What you should do>
What is needed here is an exact repetition of the records below, beginning at the line that has "Task: Go to MCP Analysis Results" and stopping after the line that has "You are a computer-use agent. The".

Stored records
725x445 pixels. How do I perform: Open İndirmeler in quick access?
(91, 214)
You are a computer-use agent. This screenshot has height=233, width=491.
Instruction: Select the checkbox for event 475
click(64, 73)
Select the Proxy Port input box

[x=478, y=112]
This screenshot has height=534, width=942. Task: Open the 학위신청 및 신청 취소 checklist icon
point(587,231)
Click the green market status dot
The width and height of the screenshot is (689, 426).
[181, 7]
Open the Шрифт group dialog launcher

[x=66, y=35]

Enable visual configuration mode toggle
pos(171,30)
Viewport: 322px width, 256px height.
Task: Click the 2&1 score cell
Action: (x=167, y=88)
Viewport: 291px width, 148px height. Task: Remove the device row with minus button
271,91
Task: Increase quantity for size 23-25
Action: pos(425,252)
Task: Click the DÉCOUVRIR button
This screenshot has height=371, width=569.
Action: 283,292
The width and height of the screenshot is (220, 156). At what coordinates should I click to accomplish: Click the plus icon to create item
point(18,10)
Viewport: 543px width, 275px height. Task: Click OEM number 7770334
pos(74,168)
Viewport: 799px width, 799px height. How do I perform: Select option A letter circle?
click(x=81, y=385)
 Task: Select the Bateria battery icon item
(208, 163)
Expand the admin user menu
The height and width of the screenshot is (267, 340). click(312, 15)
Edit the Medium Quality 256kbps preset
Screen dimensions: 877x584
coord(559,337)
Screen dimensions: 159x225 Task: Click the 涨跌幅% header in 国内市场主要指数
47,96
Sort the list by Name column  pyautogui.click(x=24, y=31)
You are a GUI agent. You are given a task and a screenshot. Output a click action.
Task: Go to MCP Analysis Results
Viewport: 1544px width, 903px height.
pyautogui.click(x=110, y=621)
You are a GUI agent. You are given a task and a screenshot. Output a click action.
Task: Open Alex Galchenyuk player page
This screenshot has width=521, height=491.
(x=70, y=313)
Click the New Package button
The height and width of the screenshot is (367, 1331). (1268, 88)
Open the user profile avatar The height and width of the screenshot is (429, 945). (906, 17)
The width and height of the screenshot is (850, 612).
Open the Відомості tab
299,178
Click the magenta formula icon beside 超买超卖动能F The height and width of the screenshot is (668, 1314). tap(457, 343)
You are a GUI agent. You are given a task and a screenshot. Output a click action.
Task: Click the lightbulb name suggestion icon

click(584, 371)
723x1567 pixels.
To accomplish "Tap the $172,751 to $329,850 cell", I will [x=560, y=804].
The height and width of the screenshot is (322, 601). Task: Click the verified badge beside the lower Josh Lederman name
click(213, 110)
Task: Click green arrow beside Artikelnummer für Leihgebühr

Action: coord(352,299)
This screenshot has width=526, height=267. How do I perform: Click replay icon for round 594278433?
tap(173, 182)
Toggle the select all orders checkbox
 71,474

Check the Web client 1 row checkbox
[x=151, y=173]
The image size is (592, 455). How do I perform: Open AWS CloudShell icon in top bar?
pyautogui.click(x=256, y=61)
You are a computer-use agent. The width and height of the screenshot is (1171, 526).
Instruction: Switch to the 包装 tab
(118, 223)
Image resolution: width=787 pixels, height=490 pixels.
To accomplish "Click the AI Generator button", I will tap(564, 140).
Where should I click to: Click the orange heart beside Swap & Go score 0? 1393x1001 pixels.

Response to this exercise>
Task: Go to MCP Analysis Results
Viewport: 1544px width, 903px height.
pyautogui.click(x=110, y=621)
You are a GUI agent. You are given a task and a screenshot. Output a click action.
Task: Open Alex Galchenyuk player page
This screenshot has width=521, height=491.
(x=70, y=313)
Click the New Package button
The height and width of the screenshot is (367, 1331). (1268, 88)
Open the user profile avatar The height and width of the screenshot is (429, 945). (906, 17)
The width and height of the screenshot is (850, 612).
Open the Відомості tab
299,178
Click the magenta formula icon beside 超买超卖动能F The height and width of the screenshot is (668, 1314). tap(457, 343)
You are a GUI agent. You are given a task and a screenshot. Output a click action.
Task: Click the lightbulb name suggestion icon

click(584, 371)
723x1567 pixels.
To accomplish "Tap the $172,751 to $329,850 cell", I will [x=560, y=804].
The height and width of the screenshot is (322, 601). Task: Click the verified badge beside the lower Josh Lederman name
click(213, 110)
Task: Click green arrow beside Artikelnummer für Leihgebühr

Action: coord(352,299)
This screenshot has width=526, height=267. How do I perform: Click replay icon for round 594278433?
tap(173, 182)
Toggle the select all orders checkbox
 71,474

Check the Web client 1 row checkbox
[x=151, y=173]
The image size is (592, 455). How do I perform: Open AWS CloudShell icon in top bar?
pyautogui.click(x=256, y=61)
You are a computer-use agent. The width and height of the screenshot is (1171, 526).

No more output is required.